I’ve bench-tested both the old and new relays, and they are both working properly. I’ve hunted continuity and resistance backwards and forwards, up and down. From the relay to the pump, from the pump to ground. From the supply side of the relay to the fuse box, from the fuse box to the battery. I’ve checked both the ignition side of the FPR control circuit and the ECM side of the FPR control circuit. I’ve checked, cleaned and lubricated every plug involved. I’ve checked every ground leaving the ECM, and cleaned and polished every ground that impacts the system, along with some that don’t. This leaves me with one conclusion: the electrons have a path to flow... but they aren’t flowing. That is to say, the ECM is not telling the FPR to close on application of position II. Now, before I consigned myself to whatever hellscape replacing an ECM (my research doesn’t even seem to think it’s really possible?!) might bring, we went back and started combing the RAVE, the forums, and anywhere else we could think of to try to figure out what would cause the ECM to clam up on activating the FPR, but run the motor perfectly happily when the pump was jumped with battery power. The shop manuals are pretty specific when they indicate that most of the sensors on the engine will cause the ECM to interrupt spark on failure, not fuel, however, anecdotal evidence from forums seems to indicate that this is not totally true, and that the Crank Position Sensor may cause mis-fueling, erratic idle, stalling, etc. Those were the initial symptoms the first time the truck started acting up and nearly stranded us before coming to life and getting us home before conking out for good. So. We have a Crank Position Sensor (I forget if it is commonly abbreviated CKS or CPS off the top of my head) in the mail, hopefully arriving this week. I’ll get back from work over the weekend, and hopefully will be able to replace that, and we’ll go from there.

Hopefully, one of these days, I’ll have good news! In the meantime, my understanding is that the Crank Sensor is a total B***h to get at, and that an 18” ratchet extension and some double jointed appendages are the best solutions short of dropping the exhaust, which I have neither the space nor the inclination to do. Can anyone chime in with any tips?
 

pinkytoe69

Well-known member
Jan 14, 2012
1,689
182
minnesota
In the meantime, my understanding is that the Crank Sensor is a total B***h to get at, and that an 18” ratchet extension and some double jointed appendages are the best solutions short of dropping the exhaust, which I have neither the space nor the inclination to do. Can anyone chime in with any tips?

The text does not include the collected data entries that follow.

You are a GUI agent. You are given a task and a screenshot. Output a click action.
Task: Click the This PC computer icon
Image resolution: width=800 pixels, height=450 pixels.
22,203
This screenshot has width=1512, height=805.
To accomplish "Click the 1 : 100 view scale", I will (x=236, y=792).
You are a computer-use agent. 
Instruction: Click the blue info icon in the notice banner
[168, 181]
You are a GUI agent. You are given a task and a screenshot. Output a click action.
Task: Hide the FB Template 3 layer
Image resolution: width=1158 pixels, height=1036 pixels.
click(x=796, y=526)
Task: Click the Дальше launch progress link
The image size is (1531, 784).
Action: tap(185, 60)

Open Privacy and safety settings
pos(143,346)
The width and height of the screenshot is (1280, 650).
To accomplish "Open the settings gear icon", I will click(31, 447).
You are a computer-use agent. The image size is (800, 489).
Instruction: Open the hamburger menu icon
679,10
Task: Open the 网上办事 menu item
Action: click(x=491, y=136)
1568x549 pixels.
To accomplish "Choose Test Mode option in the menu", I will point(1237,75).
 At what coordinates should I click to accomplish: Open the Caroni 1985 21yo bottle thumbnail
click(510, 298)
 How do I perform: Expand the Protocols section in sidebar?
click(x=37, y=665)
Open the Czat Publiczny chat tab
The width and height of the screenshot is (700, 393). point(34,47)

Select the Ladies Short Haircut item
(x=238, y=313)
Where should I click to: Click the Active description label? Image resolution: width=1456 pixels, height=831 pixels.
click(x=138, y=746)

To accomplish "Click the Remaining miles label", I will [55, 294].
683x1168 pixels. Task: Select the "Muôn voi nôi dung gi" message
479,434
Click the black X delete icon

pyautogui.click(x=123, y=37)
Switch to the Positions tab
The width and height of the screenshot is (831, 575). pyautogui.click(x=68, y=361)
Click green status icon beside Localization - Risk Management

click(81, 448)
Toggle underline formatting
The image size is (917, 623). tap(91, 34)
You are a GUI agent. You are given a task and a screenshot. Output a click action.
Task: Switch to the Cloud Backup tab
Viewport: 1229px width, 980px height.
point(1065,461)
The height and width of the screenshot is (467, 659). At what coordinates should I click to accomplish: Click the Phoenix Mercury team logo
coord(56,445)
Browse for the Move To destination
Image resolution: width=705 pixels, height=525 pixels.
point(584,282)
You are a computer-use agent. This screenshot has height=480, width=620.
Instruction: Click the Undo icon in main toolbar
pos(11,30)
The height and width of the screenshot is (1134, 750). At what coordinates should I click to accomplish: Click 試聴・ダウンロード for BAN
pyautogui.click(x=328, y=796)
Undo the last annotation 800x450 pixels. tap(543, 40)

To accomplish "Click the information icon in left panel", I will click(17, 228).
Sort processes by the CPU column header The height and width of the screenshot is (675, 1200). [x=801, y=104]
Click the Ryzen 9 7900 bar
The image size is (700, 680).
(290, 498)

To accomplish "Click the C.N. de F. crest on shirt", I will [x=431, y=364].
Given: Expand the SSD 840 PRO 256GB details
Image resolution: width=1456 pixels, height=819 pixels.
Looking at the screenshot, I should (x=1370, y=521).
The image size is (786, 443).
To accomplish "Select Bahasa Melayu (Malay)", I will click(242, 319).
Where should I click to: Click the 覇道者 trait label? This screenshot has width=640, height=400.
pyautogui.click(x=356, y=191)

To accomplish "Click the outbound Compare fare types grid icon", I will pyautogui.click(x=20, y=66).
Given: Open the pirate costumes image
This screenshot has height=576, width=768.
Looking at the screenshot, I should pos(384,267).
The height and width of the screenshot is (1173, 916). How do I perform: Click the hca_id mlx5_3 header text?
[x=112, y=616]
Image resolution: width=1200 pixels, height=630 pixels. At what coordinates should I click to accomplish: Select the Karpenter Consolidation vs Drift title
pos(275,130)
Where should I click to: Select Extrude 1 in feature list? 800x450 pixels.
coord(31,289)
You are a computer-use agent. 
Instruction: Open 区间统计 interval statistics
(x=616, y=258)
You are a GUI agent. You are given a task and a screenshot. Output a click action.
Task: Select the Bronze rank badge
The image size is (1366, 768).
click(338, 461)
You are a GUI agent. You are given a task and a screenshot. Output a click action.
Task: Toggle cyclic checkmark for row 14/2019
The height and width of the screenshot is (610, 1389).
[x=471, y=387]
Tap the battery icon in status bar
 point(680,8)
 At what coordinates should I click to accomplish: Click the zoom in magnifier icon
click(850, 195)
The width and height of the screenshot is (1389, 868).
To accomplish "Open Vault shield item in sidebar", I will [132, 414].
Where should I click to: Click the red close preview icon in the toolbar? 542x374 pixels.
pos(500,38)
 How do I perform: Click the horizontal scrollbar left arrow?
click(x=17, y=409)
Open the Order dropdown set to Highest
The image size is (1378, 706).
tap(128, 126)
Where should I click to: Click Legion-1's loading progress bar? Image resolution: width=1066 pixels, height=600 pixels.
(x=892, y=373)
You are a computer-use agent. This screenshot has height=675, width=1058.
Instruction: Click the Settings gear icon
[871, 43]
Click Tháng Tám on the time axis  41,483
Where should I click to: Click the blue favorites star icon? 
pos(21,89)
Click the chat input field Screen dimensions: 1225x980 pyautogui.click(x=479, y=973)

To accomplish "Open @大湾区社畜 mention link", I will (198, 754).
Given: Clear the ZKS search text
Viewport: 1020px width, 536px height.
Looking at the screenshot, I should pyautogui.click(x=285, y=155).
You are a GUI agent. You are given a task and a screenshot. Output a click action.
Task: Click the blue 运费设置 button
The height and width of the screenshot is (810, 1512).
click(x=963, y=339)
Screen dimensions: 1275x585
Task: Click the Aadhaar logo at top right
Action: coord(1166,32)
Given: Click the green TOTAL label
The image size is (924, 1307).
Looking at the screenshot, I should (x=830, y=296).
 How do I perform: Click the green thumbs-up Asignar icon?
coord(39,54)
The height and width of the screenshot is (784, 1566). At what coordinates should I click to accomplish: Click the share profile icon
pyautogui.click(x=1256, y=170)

I have heard the crank sensor is a little funky to replace, but I have never heard of someone needing to drop the exhaust to do it. I'm pretty sure it can be done in like an hour?

Main thing is get an OEM sensor and don't mess up the shim order.
 

WaltNYC

Well-known member
Mar 3, 2010
707
135
NYC
Main thing is get an OEM sensor and don't mess up the shim order.

Yep. Those shims determine the distance between the sensor and the reluctor ring tabs and they make all the difference in the world. Check it all twice.
 

Spark6

Well-known member
Oct 31, 2020
127
40
New Hampshire
Great tips! Thank you. Yeah, the part will be AB’s finest, and I’ll be going slow and careful. If this is, in fact, the problem, I’d like to solve it once! Ha.